Sunday, April 8, 2012

Here's to your health.


In this week’s Time Magazine, Fareed Zakaria, CNN’s and TIME correspondent, writes about healthcare around the globe. I am going to quote liberally from his work.  Why?  Because many of you will not see the article and you should.  It would open your eyes to what is going on with the so-called Obamacare plan and why it would work for America if it were left alone.

Let us first start with a fact that Zakaria reminds us of – the law originally was penned (including the portion about individual mandate) by the Heritage Foundation, a conservative think tank, in the 1980’s.  It was developed to help the country out of a huge healthcare crisis.  We are spending 17% of our GDP on healthcare – and not getting our money’s worth.

So Zakaria took a look at two economies that are “free market” economies that have tackled healthcare in a similar fashion. The first is Switzerland, perhaps the most conservative country on the European continent and also the most, free-market.  It has an individual mandate in its national health insurance.  Everyone has access and they have cut their healthcare costs to 11% of GDP.  (Remember ours is 17%).  Their insurance is not tied to employers or unions or companies.  It is a national health insurance plan based upon companies that people are free to choose between and can switch once a year. High-quality healthcare at a reduced rate.  It is a huge concept.

But the other industrial nation that Zakari looked into was Taiwan. Remember no other developed nation spends more than 12 % of its total economy on healthcare except the USA. Taiwan, which provides excellent coverage for its citizens spends a whopping 7%.  Also with an individual mandate.

Why?  Because everyone must be covered for the system to work.  Everyone must have access to coverage of similar value for the system to work.  No one should be excluded.  Like they are in the USA.

But moral and ethical reasons aside, the economic reason alone makes sense.  The International Federation of Health Plans released a report, according to Zakaria’s article in TIME, that compared 23 medical services “from routine checkup to an MRI to a dose of a Lipitor.” Our country had the highest costs in 22 of the 23 categories. An MRI here costs on average $1,080 but in France it is only $281.
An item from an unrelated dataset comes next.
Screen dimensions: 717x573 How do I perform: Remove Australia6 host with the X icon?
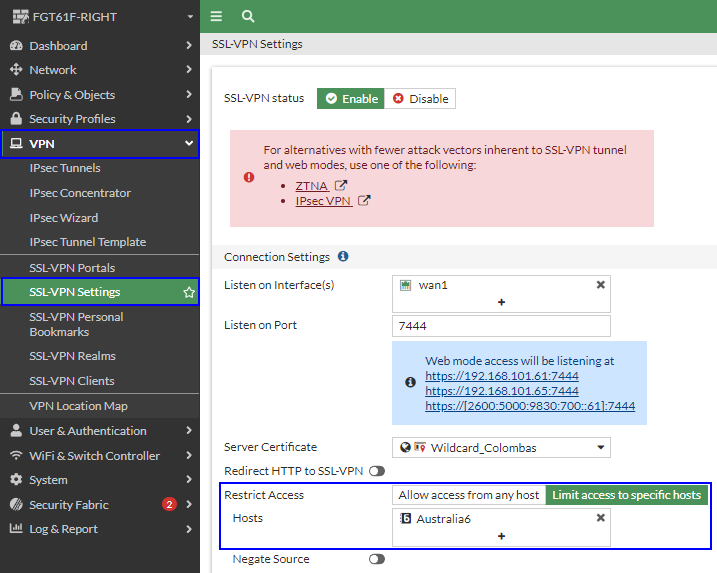point(600,518)
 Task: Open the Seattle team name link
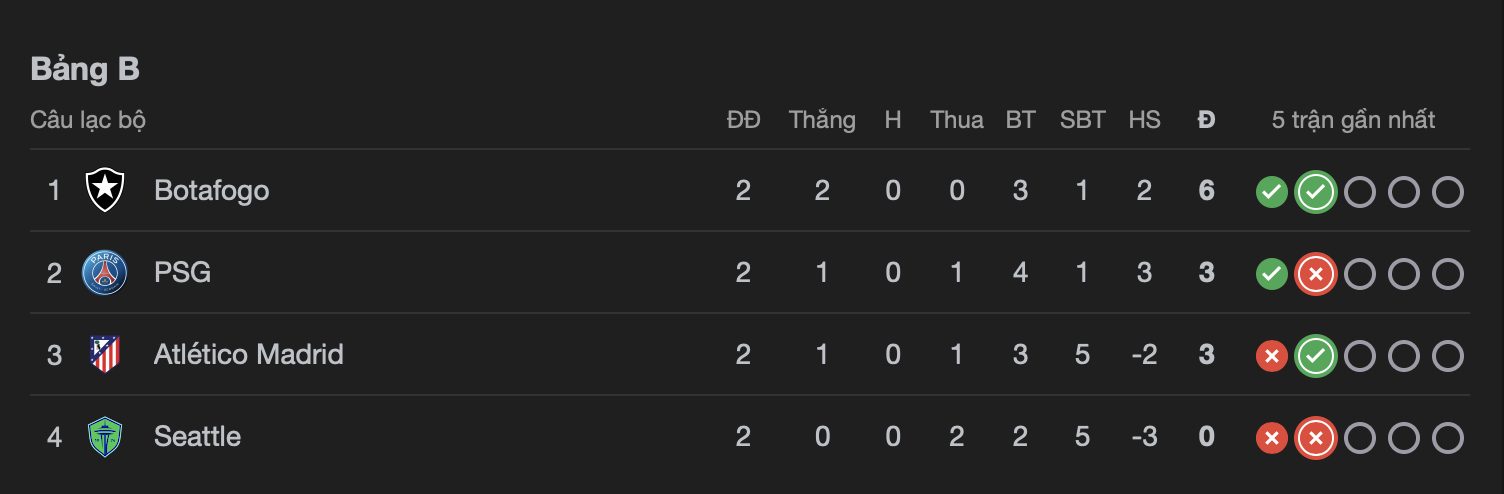click(197, 436)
The Swiss and Taiwanese found that if you are going to have an insurance model, you need a general one, which covers all people.  Otherwise, healthy people opt out and sick ones get gamed out. Catastrophic insurance isn’t the answer because most costs they found out come from chronically ill patients, who account for only 5% of the total in population but over 50% of the costs.  Which is why the Heritage Foundation originally came up with the idea of people buying health coverage just as they do with car insurance. It is why Mitt Romney supported the Massachusetts plan and why Newt Gingrich praised the model years before he decided to make a run for the White House.

Zakaria explains that the Obama plan is not perfect.  It still ties too much to  employment health plans, but it is a steady improvement over nothing.  And if you uncouple industry and business from the costs of healthcare, they become economically more productive with firms overseas, whose countries already have adopted smart healthcare coverage, countries like Germany, Canada, Japan and Great Britain, whose companies are not saddled with health insurance costs.
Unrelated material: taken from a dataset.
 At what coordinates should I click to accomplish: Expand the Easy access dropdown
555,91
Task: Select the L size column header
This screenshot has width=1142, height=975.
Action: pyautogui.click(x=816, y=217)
So, even if you do not wish to help the 30-million Americans that Obamacare has opened coverage up to from a humanitarian point of view, then at least consider that it is beginning to make sound economic sense for the country.  And it should go further.  It should be uncoupled from industry, unions and become truly an individual mandate that every citizen must have to participate in heath delivery system in America.
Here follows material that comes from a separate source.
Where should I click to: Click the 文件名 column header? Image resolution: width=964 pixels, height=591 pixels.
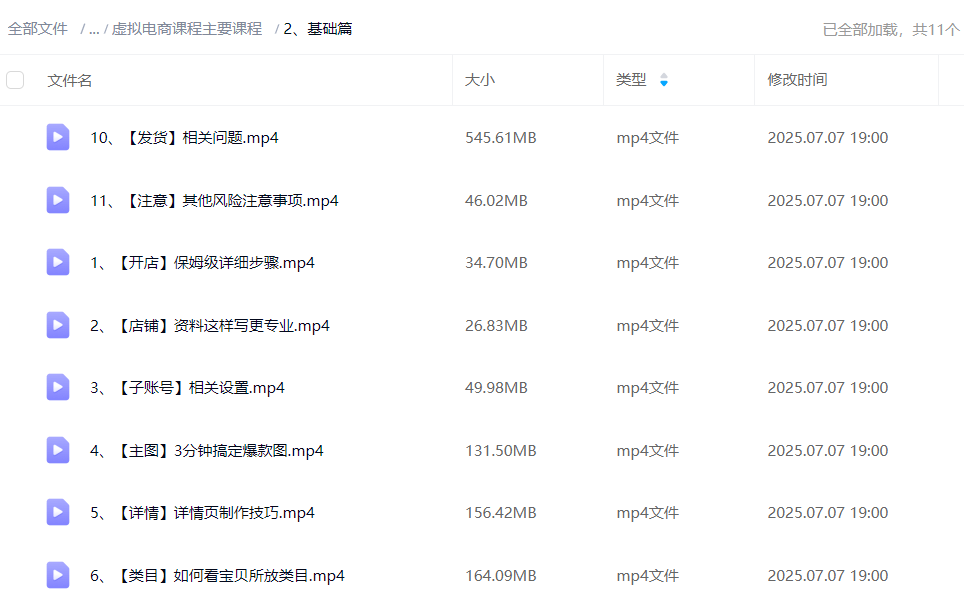[70, 80]
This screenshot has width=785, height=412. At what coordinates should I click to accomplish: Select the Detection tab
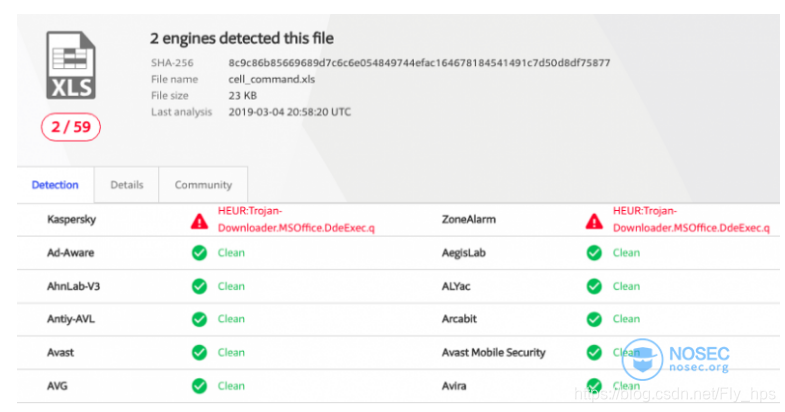pos(55,185)
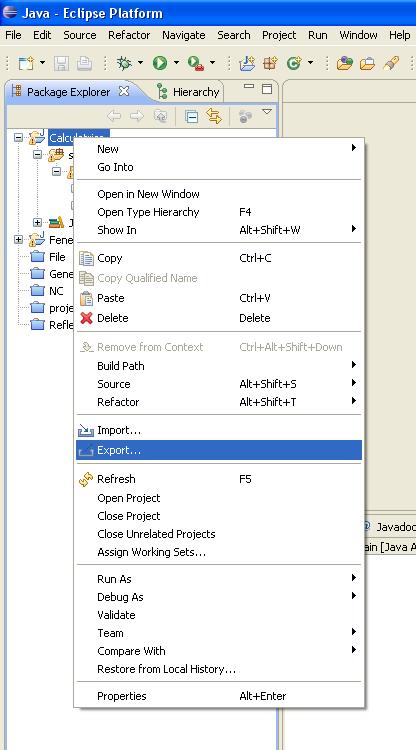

It is not taking a single freedom away from anyone.  What it is doing is giving everyone coverage of healthcare with affordable costs and improved outcomes.

It is smart.  The numbers in free-market countries like Switzerland and Taiwan have proved it.  Now it is time for American to wake up and join the real world and not have healthcare manufactured in a vacuum, or worse, legislated by five votes on the Supreme Court.


I wish to thank Time Magazine for publishing Fareed Zakaria’s article. It makes so much sense.  Just as Obamacare does if your truly study it and tune out the left and right rhetoric.